C’è da scegliere tra i sette collegi definiti dalla riforma Cartabia ma come anticipato dal Fatto Quotidiano ad agitare le acque c’è la possibile discesa in campo del procuratore capo di Catanzaro Nicola Gratteri, simbolo della lotta alla ‘Ndrangheta ma soprattutto simbolo di una magistratura, piaccia o no, scollegata dai poteri e dalle correnti. Gratteri è fresco di bocciatura come procuratore nazionale antimafia e antiterrorismo (gli è stato preferito Gianni Melillo) ma soprattuto si trova di fronte alla scelta di tentare la sfida elettorale per Palazzo dei Marescialli o concentrarsi sulla corsa alla procura di Napoli (lasciata vacante proprio da Melilla) o attendere che si liberi il posto di procuratore capo a Bologna, là dove la ‘Ndrangheta è sempre più presente.
Di certo la discesa in campo darebbe fastidio, eccome, alle correnti più storiche come Unicost, che nel collegio 2, quello riservato ai pm, punta su Marco Bisogni, pm della Direzione Distrettuale Antimafia di Catania.

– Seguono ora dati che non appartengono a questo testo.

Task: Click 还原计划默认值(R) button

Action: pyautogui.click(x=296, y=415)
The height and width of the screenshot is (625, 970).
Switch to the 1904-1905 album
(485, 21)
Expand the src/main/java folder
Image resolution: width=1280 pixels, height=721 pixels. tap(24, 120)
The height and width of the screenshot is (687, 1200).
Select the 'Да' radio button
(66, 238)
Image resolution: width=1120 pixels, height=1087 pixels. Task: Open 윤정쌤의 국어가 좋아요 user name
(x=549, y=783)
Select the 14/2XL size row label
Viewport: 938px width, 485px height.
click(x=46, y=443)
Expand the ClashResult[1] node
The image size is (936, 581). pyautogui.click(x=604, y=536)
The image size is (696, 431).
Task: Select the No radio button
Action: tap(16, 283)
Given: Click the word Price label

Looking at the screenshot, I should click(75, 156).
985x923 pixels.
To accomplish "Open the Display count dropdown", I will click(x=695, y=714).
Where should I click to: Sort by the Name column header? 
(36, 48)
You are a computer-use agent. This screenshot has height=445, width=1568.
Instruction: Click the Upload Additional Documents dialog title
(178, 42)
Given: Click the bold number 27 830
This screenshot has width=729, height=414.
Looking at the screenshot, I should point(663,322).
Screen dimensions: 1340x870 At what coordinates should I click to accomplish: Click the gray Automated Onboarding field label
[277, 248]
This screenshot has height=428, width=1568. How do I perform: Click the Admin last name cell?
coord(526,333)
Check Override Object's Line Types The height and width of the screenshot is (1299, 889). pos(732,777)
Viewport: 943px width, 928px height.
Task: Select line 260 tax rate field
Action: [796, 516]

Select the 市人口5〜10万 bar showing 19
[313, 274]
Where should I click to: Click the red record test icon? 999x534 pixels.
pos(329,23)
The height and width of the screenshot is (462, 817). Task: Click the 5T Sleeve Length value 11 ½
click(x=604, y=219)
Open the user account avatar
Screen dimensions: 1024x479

Magistratura indipendente, la corrente di ispirazione moderata e liberale della magistratura italiana, dovrebbe puntare sulla presidente del tribunale di Crotone Maria Vittoria Marchianò, ex giudice della Corte d’Assise d’Appello di Catanzaro, e il giudice Tiziana Drago in servizio presso il tribunale di Reggio Calabria.
AreaDg, espressione della sinistra giudiziaria come Magistratura democratica, ha deciso di candidare nel collegio 2 (requirenti) Maurizio Carbone, procuratore aggiunto di Taranto, mentre nel collegio 4 (giudicanti) ci sarà Genantonio Chiarelli, giudice del tribunale di Brindisi. Gratteri avrà tempo per decidere fino al prossimo 21 luglio, data di scadenza dei termini per la presentazione.
Le correnti della magistratura e la politica sperano che Gratteri ci ripensi
Di certo la candidatura di Gratteri romperebbe la logica di equilibri nel suo collegio che comprende Sicilia, Campania, Calabria, Puglia, Abruzzo, Basilicata e Marche. Accadrebbe che i due favoriti (Maurizio Carbone, procuratore aggiunto di Taranto, per i progressisti di Area e Dario Scaletta, pm a Palermo, per i conservatori di Magistratura indipendente) si vedrebbero probabilmente si ritroverebbero a dover rinunciare a un seggio che a oggi tutti davano come già conquistato. Per questo i capi delle correnti tifano per un dietrofront del procuratore di Catanzaro e proprio per questo – com’è nell’indole di Gratteri – lui sta prendendo seriamente in considerazione l’ipotesi di “rompere”.
Tra i laici invece bisognerà seguire con attenzione l’evoluzione in casa del M5S: se saranno ancora al governo difficilmente potranno puntare ad avere tre tecnici come accadde 4 anni fa. La tentazione potrebbe essere di puntare su un nome fortemente “politico” come l’ex ministro Alfonso Bonafede. Le variabili in questo caso però sono moltissime: il governo traballa e gli equilibri dei gruppi parlamentari sono in veloce evoluzione. La speranza è sempre la stessa: fingere di cambiare perché nulla cambi. O almeno il meno possibile.